Traditional trade theory concentrated mainly on the structural differences between countries. (Das) It has been dominated by Ricardo's theory of comparative advantage which claims that countries are better off if they participate in international trade. The theory of comparative advantage, an extension of Adam Smith's absolute advantage theory states that in a two good world; a country should specialize in producing and exporting goods in which it is relatively more efficient and import goods in which it is less efficient in producing (Ball & McCulloch). However, this theory does not give any explanations to what causes the relative advantage differences.

The Heckscher-Ohlin theory (H-O) takes Ricardo's theory one step further by analysing the effects of factors of production or 'factor endowments' and is able to provide an explanation for the differences in advantages for trading countries (Salvatore). The H-O theorem states that a country should produce and exports goods that require factors that are relatively abundant and import goods in which the factors of production are relatively scarce. H-O theory focuses on the endowment and cost of factors of production good whereby Ricardo's is based on efficiency.

Both of the above theories have been shown to be deficient in explaining more recent patterns of international trade. For example, the 1960s witnessed significant technological progress and the rise of the multinational enterprise, which resulted in a call for new theories of international trade to reflect changing commercial realities (Leontief, 1966). Leontief tested the validity of the H-O theory as he found that the US was more capital in abundance but yet its exports of capital intensive goods were less than the imports however his paradox vanished as it was unable to empirically verify this statement.

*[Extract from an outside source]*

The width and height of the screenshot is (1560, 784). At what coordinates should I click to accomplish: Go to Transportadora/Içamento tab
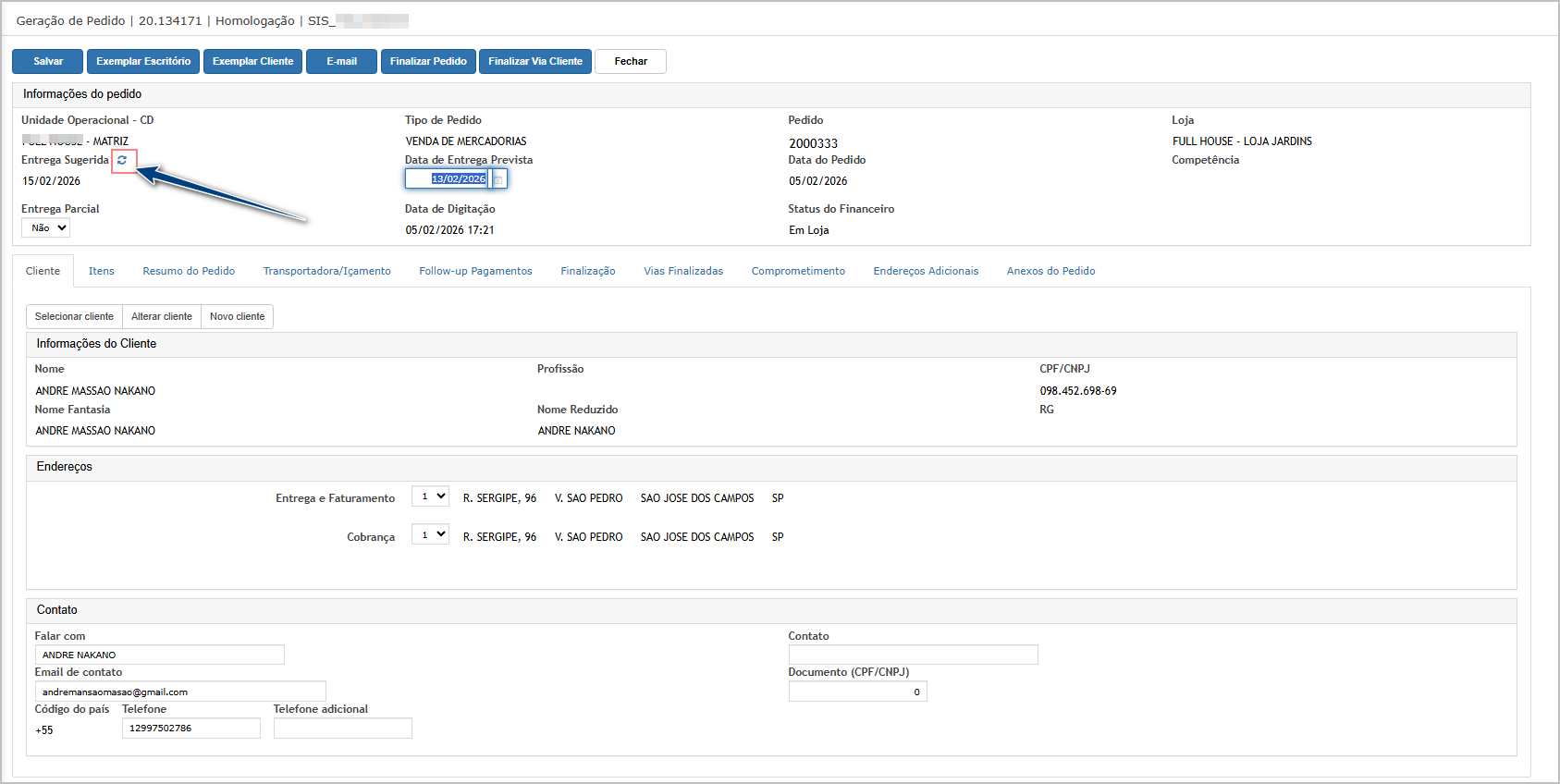tap(326, 271)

At that time, the product life cycle theory of international trade was found to be a useful framework for explaining and predicting international trade patterns as well as multinational enterprise expansion. This theory suggested that a trade cycle emerges where a product is produced by a parent firm, then by its foreign subsidiaries and finally anywhere in the world where costs are at their lowest possible (Vernon, 1966, 1971; Wells, 1968, 1969). Furthermore, it explains how a product may emerge as a country's export and work through the life cycle to ultimately become an import. The essence of the international product life cycle is that technological innovation and market expansion are critical issues in explaining patterns of international trade. That is, technology is a key factor in creating and developing new products, while market size and structure are influential in determining the extent and type of international trade. While these theories are insightful a number of modern international trade theories have emerged recently which take account of other important considerations such as government involvement and regulation. However, it remains that these theories make several assumptions which detract from their potential significance and contribution to international business. For instance, they assume that: factors of production are immobile between countries; perfect information for international trade opportunities exists; and, traditional importing and exporting are the only mechanisms for transferring goods and services across national boundaries (Bradley, 1991).

1 The Unctad publication ' The South-South trade: A reality check 2009 ' defined the South as all countries excluding the NAFTA countries, the UK, the EU-27, Russia, Australia, New Zealand and Japan.